Loyalist Prime Minister Shavkat Mirziyoyev is heading the organisation committee for the funeral, suggesting that he could be in line to take over long-term from Karimov.

Under Uzbek law, senate head Nigmatulla Yuldashev should now become acting president until early elections are held.

Karimov, 78, was one of a handful of Soviet strongmen who clung to power after their homelands gained independence from Moscow in 1991.

His brutal quarter century rule earned him a reputation as one of the region's most brutal despots who ruthlessly stamped out opposition.

The most serious challenge to his rule came in the guise of his eldest daughter, once seen as a possible heir, who he put under house arrest in 2014 after a family power struggle broke into the open.

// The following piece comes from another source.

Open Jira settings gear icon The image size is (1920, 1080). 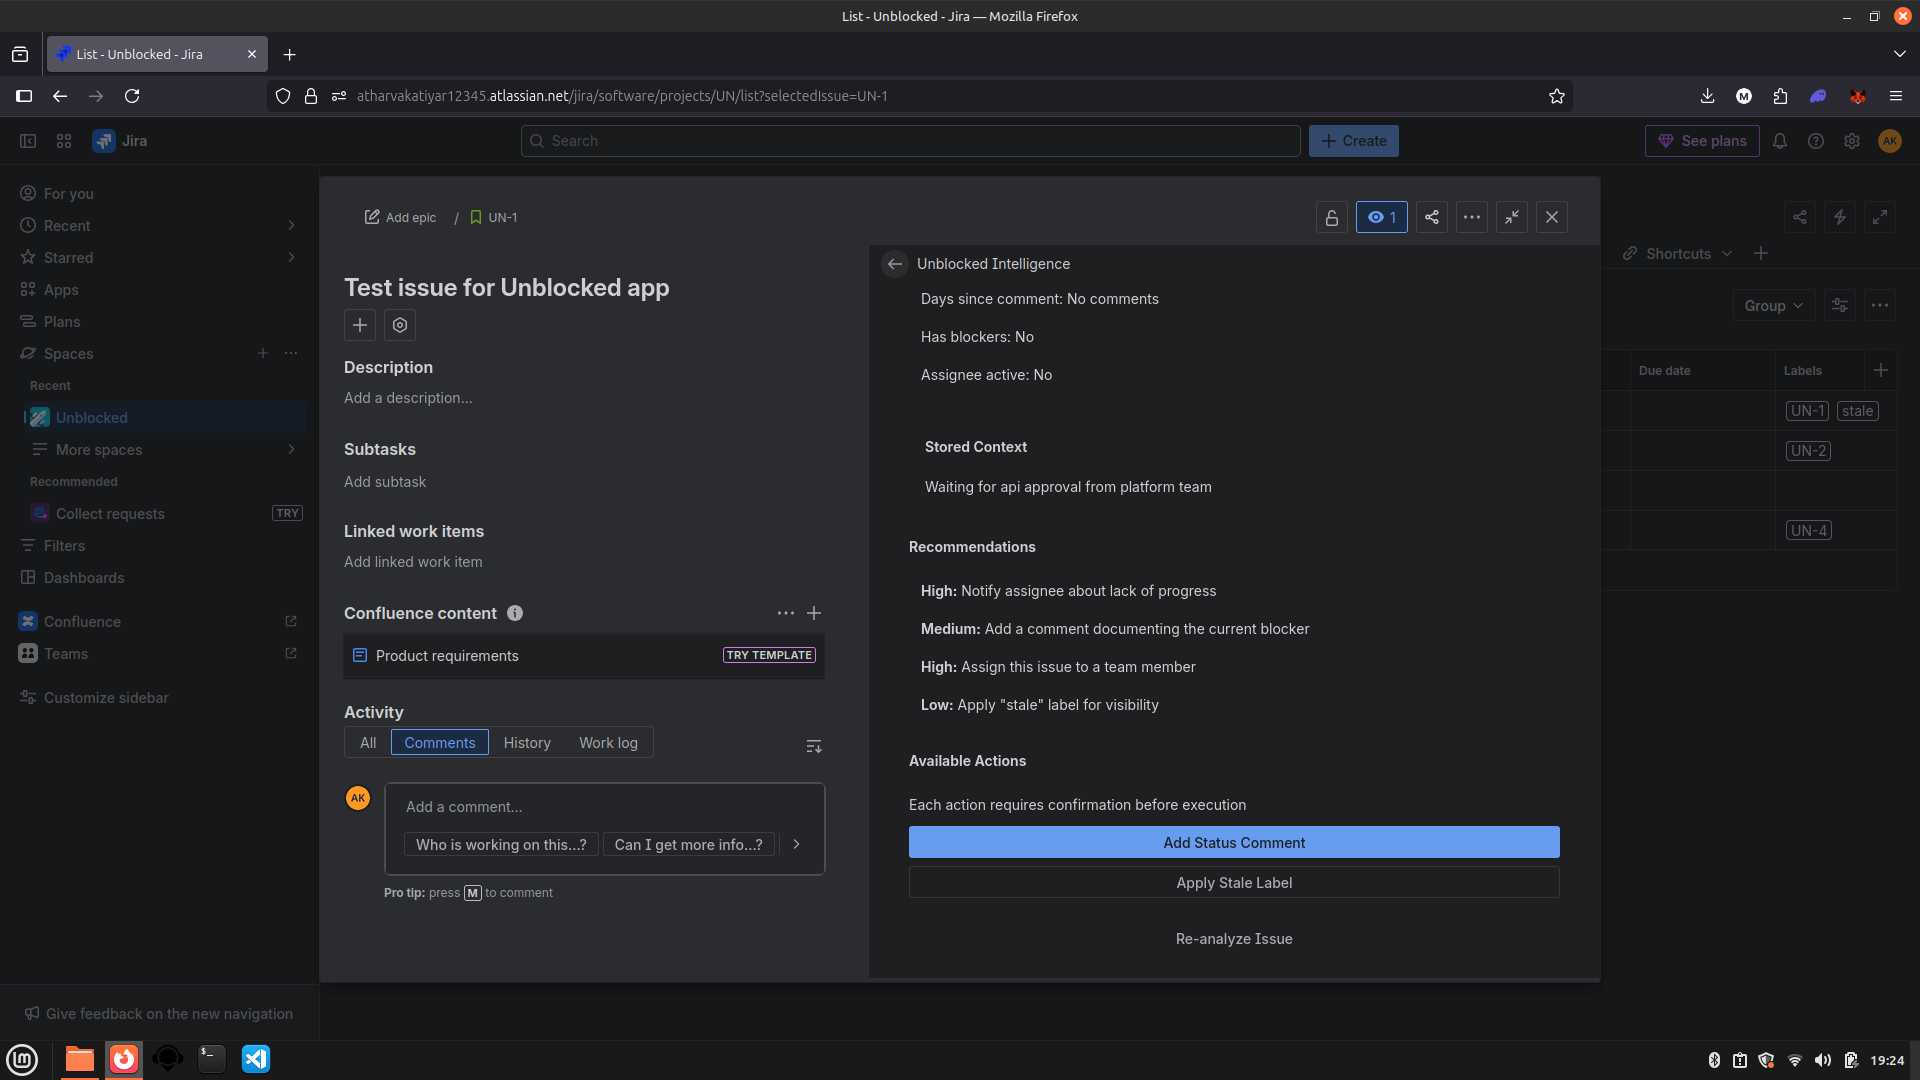tap(1851, 141)
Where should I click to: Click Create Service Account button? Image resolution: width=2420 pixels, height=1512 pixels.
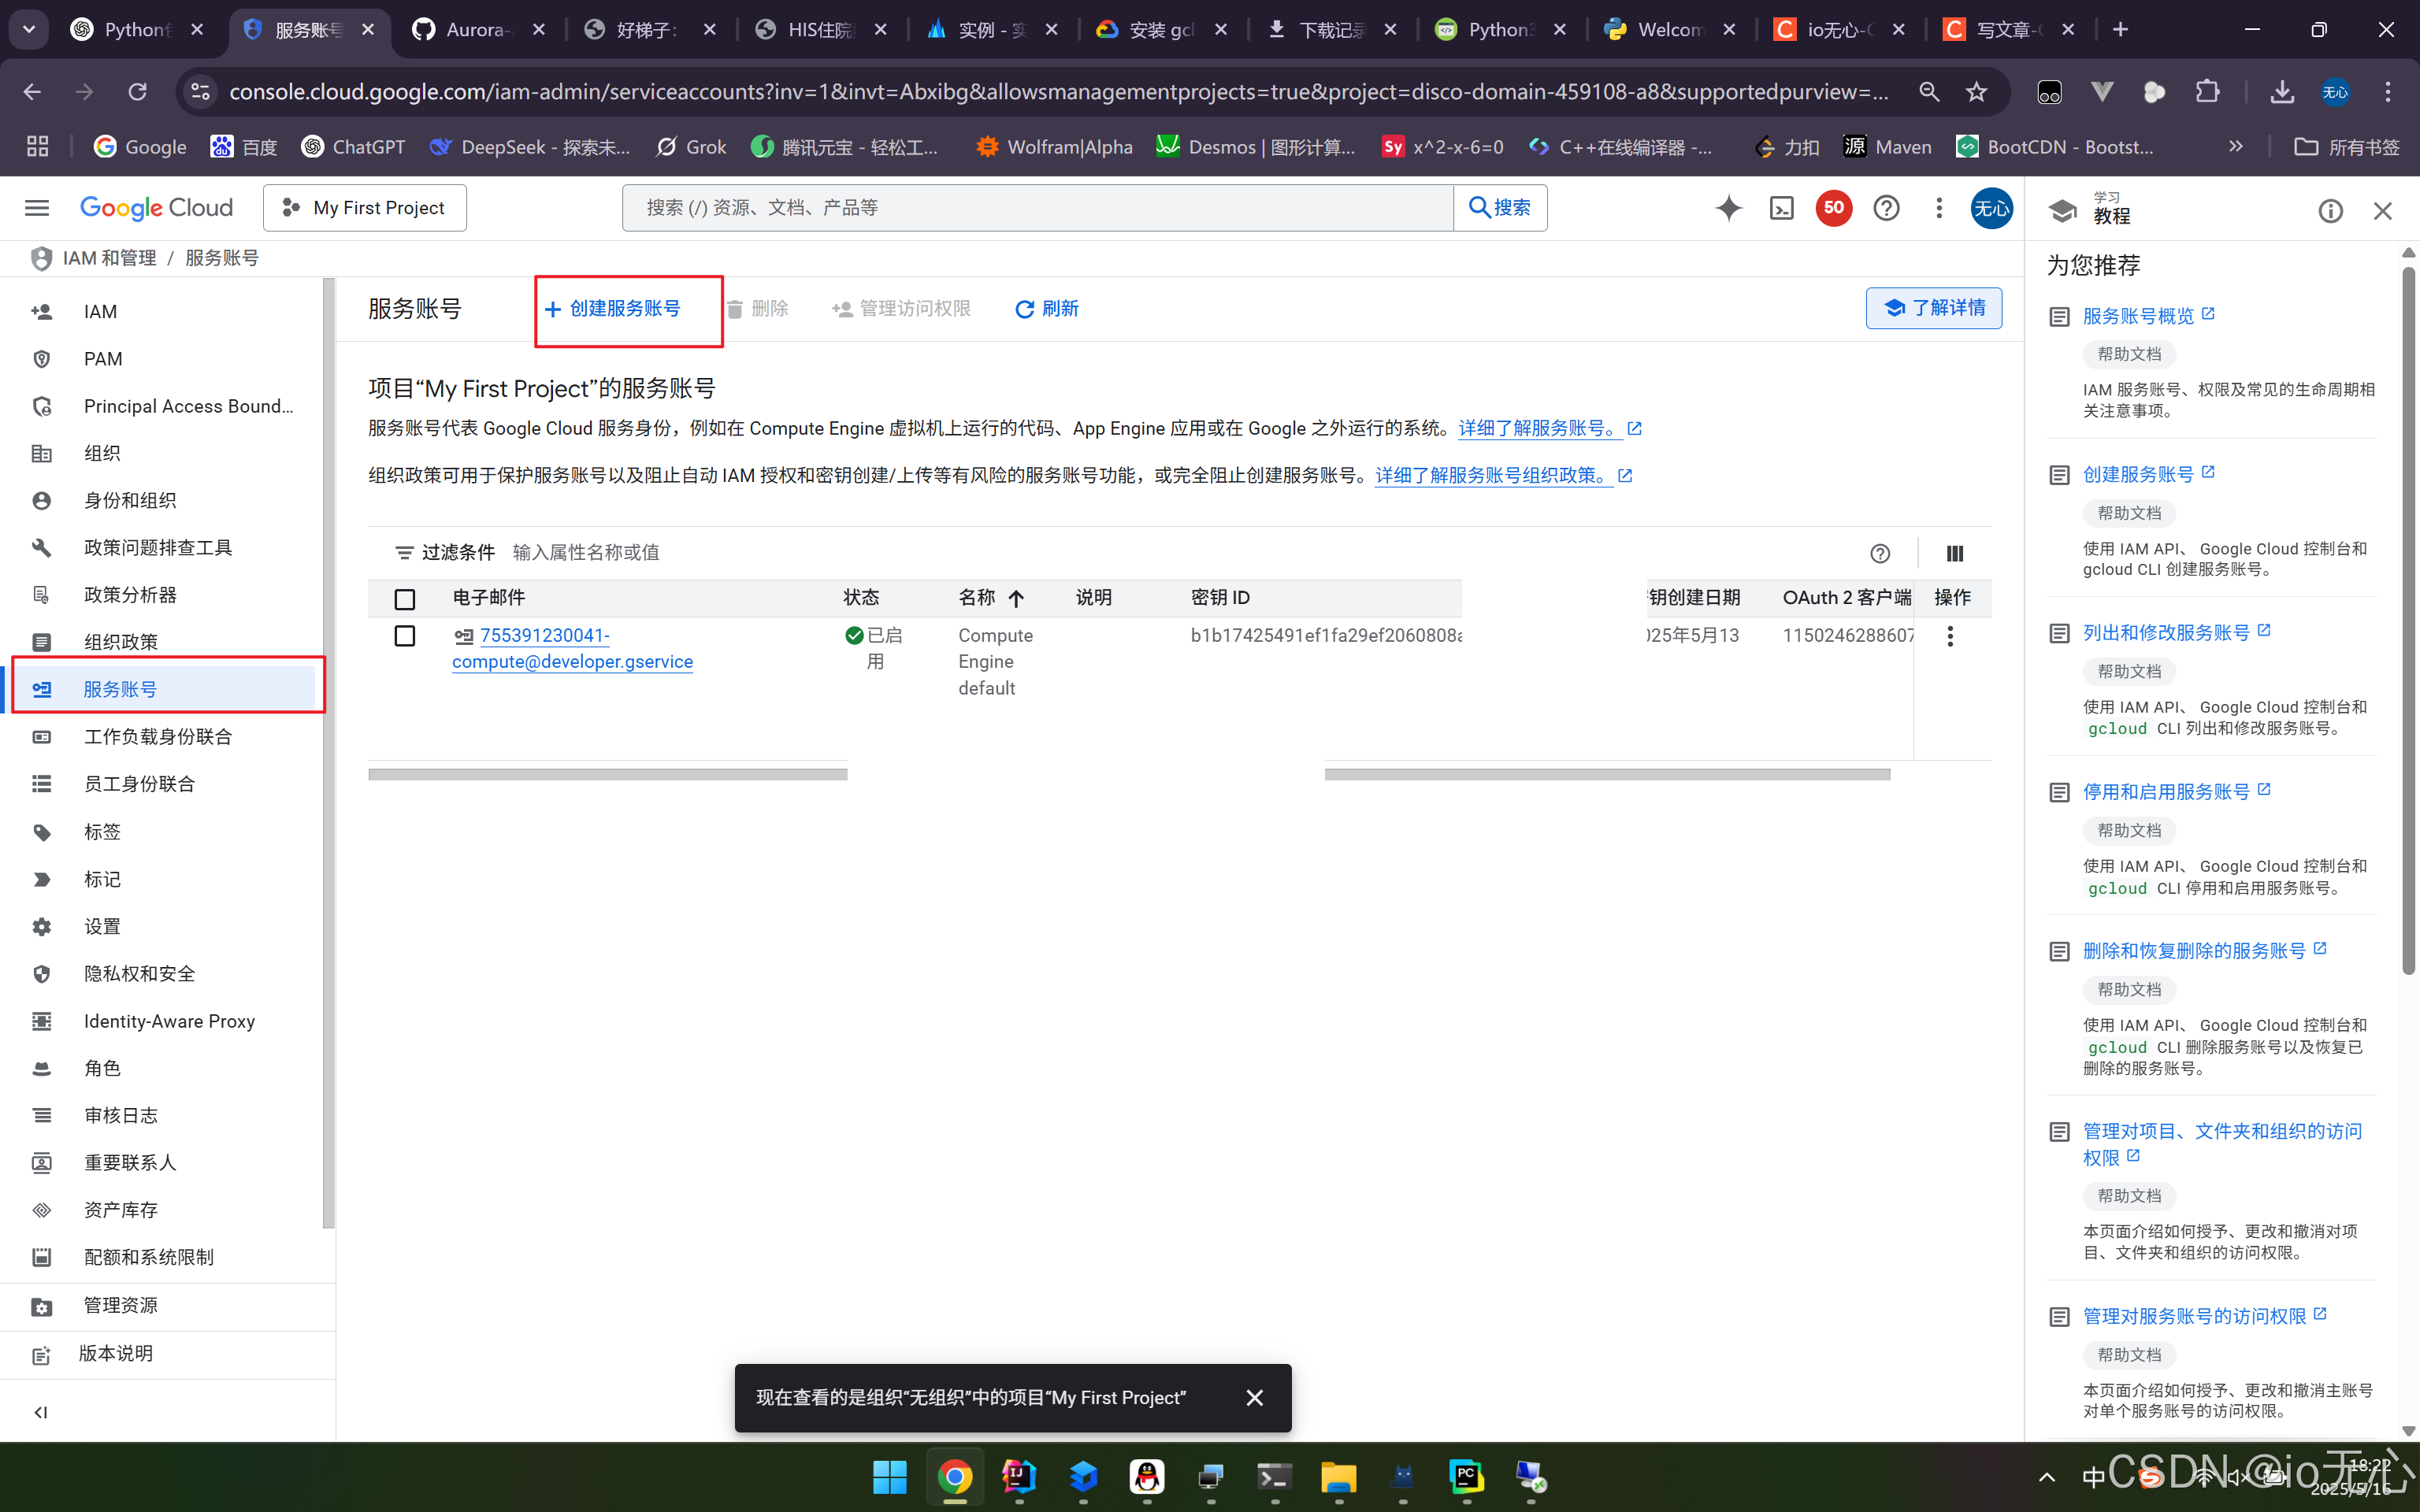(x=614, y=309)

Uzbekistan has never held elections deemed free and fair by the international monitors, and Karimov won his fifth terms in office last March with 90 percent of the vote.

His death pushes the strategically located landlocked country into a "phase of uncertainty", the head of the Russian lower house of parliament's international affairs committee, Alexei Pushkov, said Friday.

Rights groups -- which have long accused Karimov's regime of the most serious abuses including torture and forced labour in the lucrative cotton industry -- have slammed his time in power as a catastrophe for Uzbekistan.

But Karimov portrayed himself as guarantor of stability and bulwark against radical Islam on the borders of Afghanistan, crushing fundamentalist groups in the majority Muslim republic.

"Islam Karimov leaves a legacy of a quarter century of ruthless repression," said Steve Swerdlow, Central Asia researcher at Human Rights Watch.

"Karimov ruled through fear to erect a system synonymous with the worst human rights abuses: torture, disappearances, forced labour, and the systematic crushing of dissent."

Despite Karimov's brutal record, Uzbekistan still receives US aid and both Secretary of State John Kerry and Russian leader Vladimir Putin have jetted in for talks over the past year.

As world powers continue to vie for influence, activists question how the nation's rights record can ever improve.